Don’t sweat the details. Don’t worry about how or when. Miracles aren’t rational. Just know that it’s on its way.
But things haven’t always worked out, you say.
I know, I know.
Please, listen to me: Don’t allow the weight of the past to pull you down. Don’t allow your past to define your future. It’s time to retell your story beginning with your next thought.
Now is all that matters; nothing else exists.
Right now I feel good about blank.
I want us to begin today by filling in that blank. Take the next ten minutes and write this sentence as many times as possible. Think of all the things you feel good about and let the universe know how grateful you are.
One happy thought, then another, then another. One thank you, then another, then another.
Right now I feel good about…
Right now I feel good about…
The universe is listening. Trust me.
I was hearing the song everywhere; it was following me.

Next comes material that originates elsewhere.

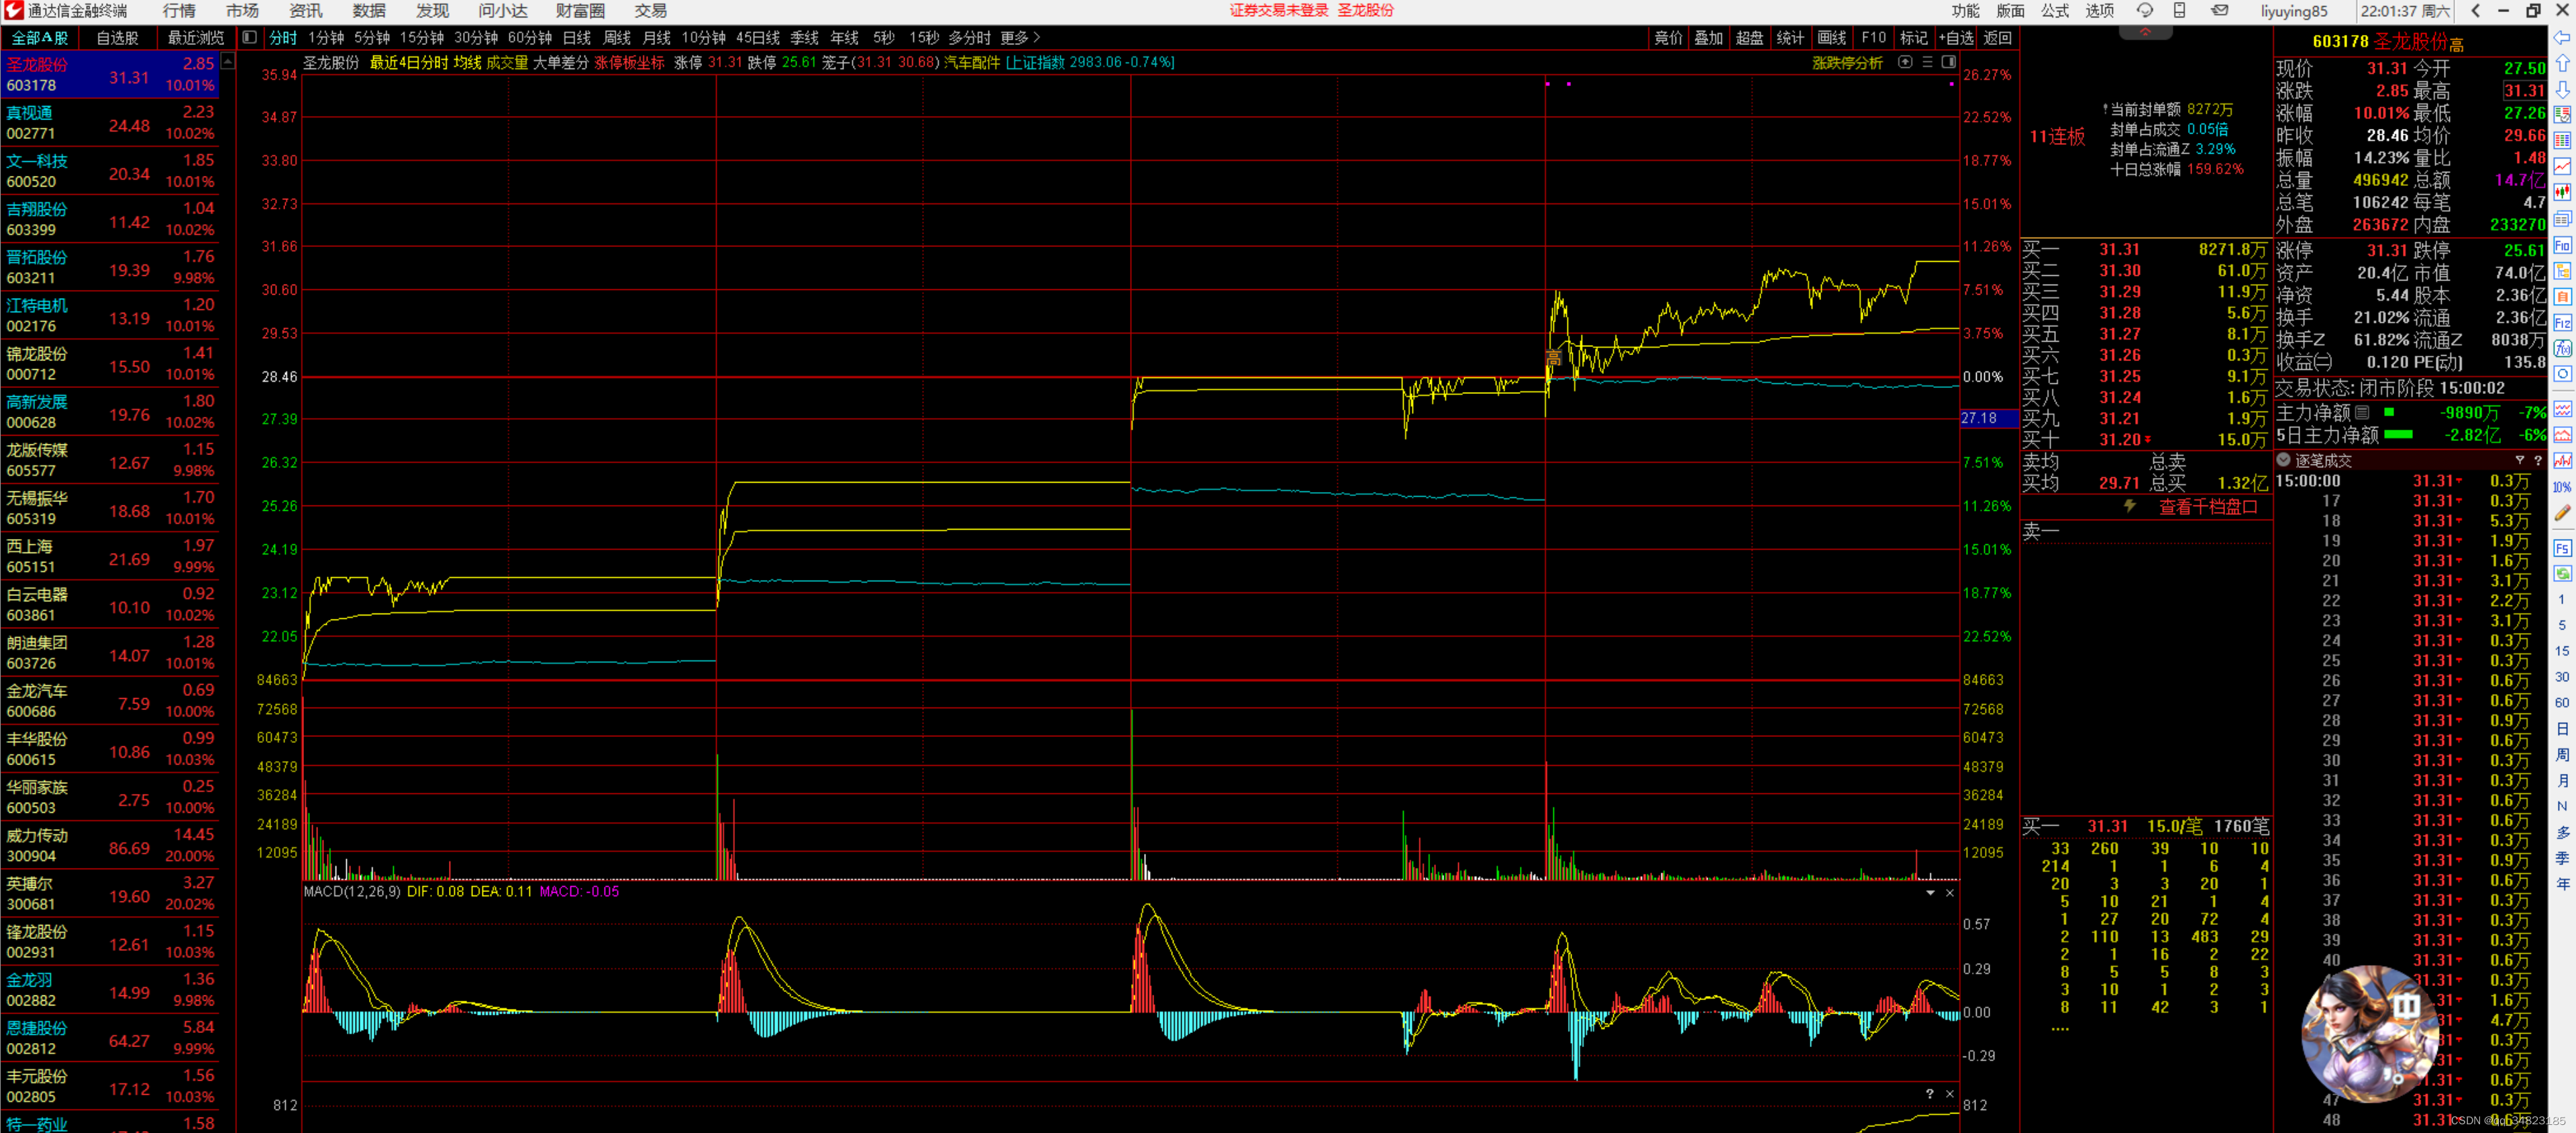The image size is (2576, 1133).
Task: Click the pencil drawing icon in right sidebar
Action: (x=2562, y=514)
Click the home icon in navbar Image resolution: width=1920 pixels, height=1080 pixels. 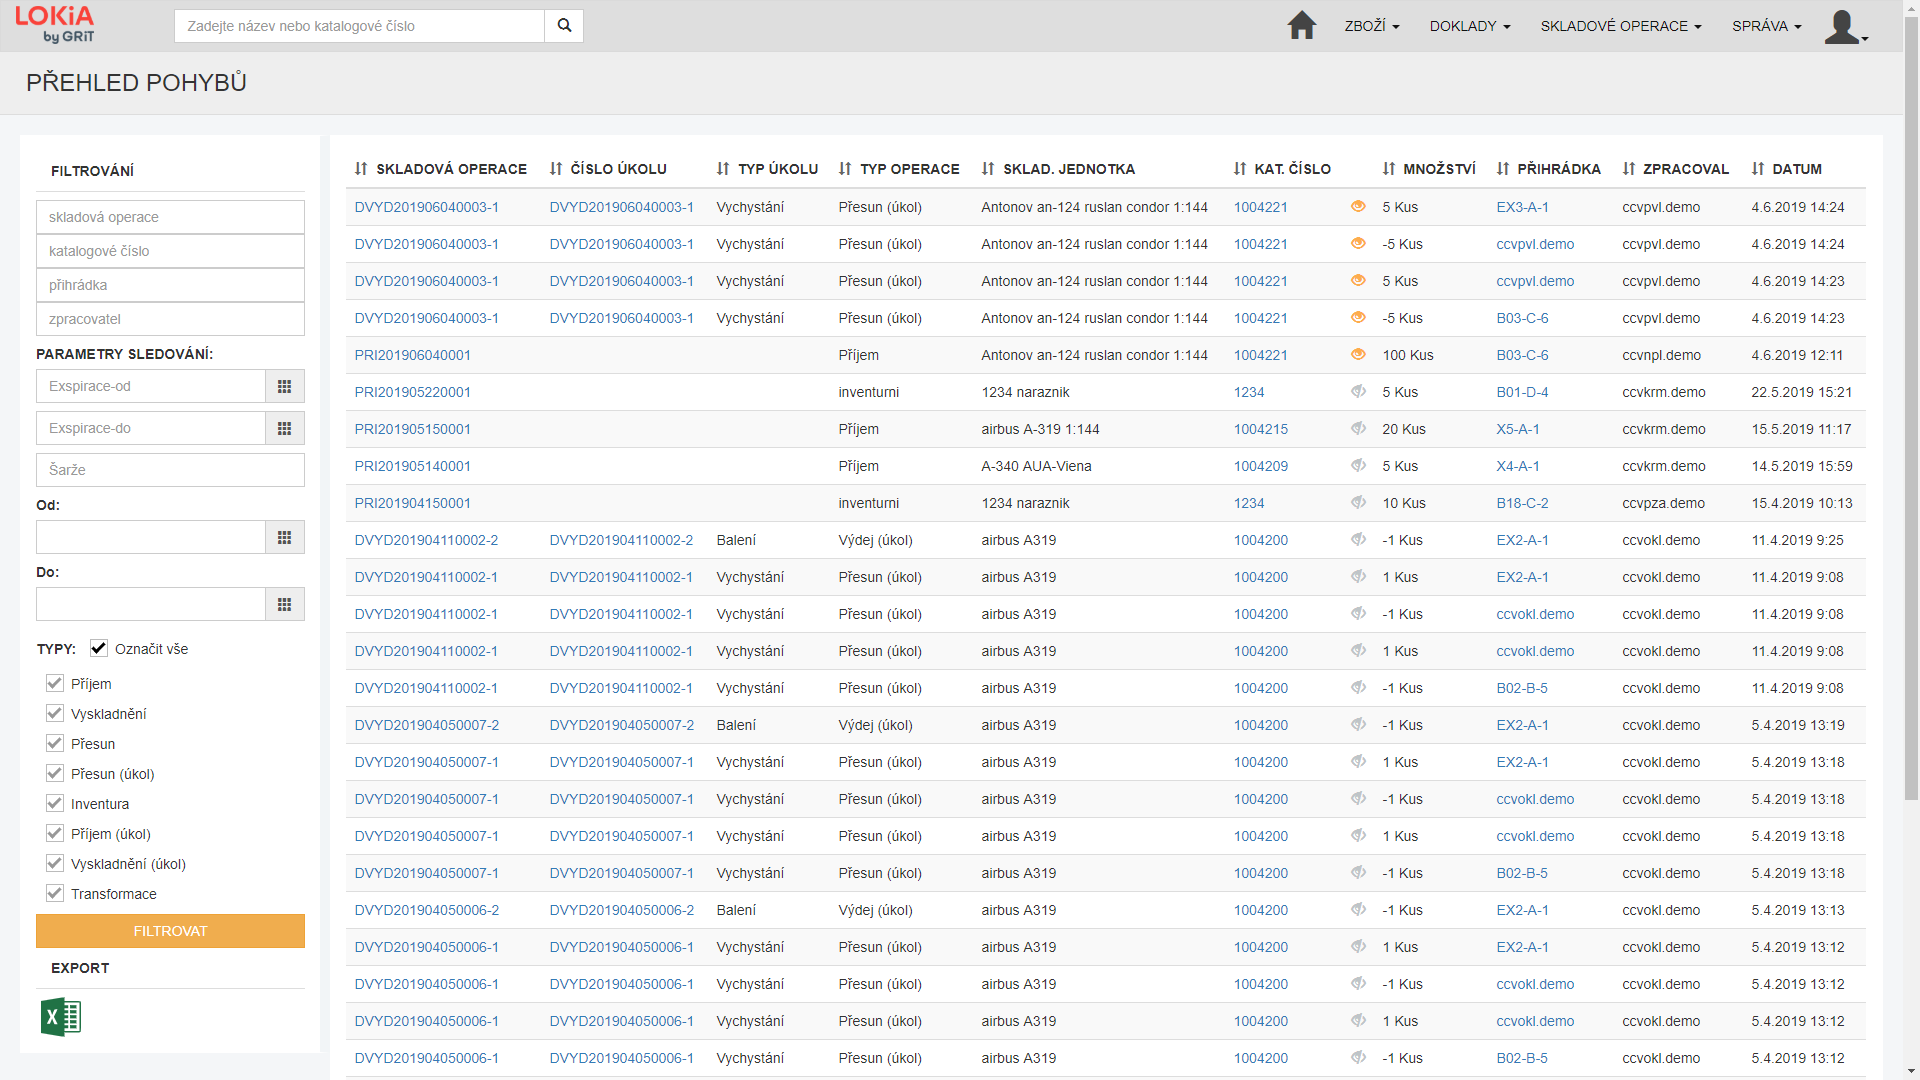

Late one December night, after a talk, I couldn’t sleep. I got out of bed and turned on the TV. I hoped to find It’s a Wonderful Life, the movie I’ve seen more than any other. My affection for the film had to do with its idea that everything happens for a reason, that life is a meaningful chain of events. You save your brother from drowning and he becomes a war hero. Rather, your brother becomes a war hero because you saved him from drowning. Post hoc ergo propter hoc. After this, therefore because of this. You hear a song because you turn on your TV at 2:22 a.m. You turn on your TV because you can’t sleep. You can’t sleep because you wake from a dream that your father, dead almost twenty years, is tapping on your hotel room’s window. You have this dream because sleet is falling against your window and because once, when you were a boy, you made your father disappear and he never came back. You hear the last ten seconds of a song, the end of the credits of a movie, and it’s enough to make you fall in love with the voice.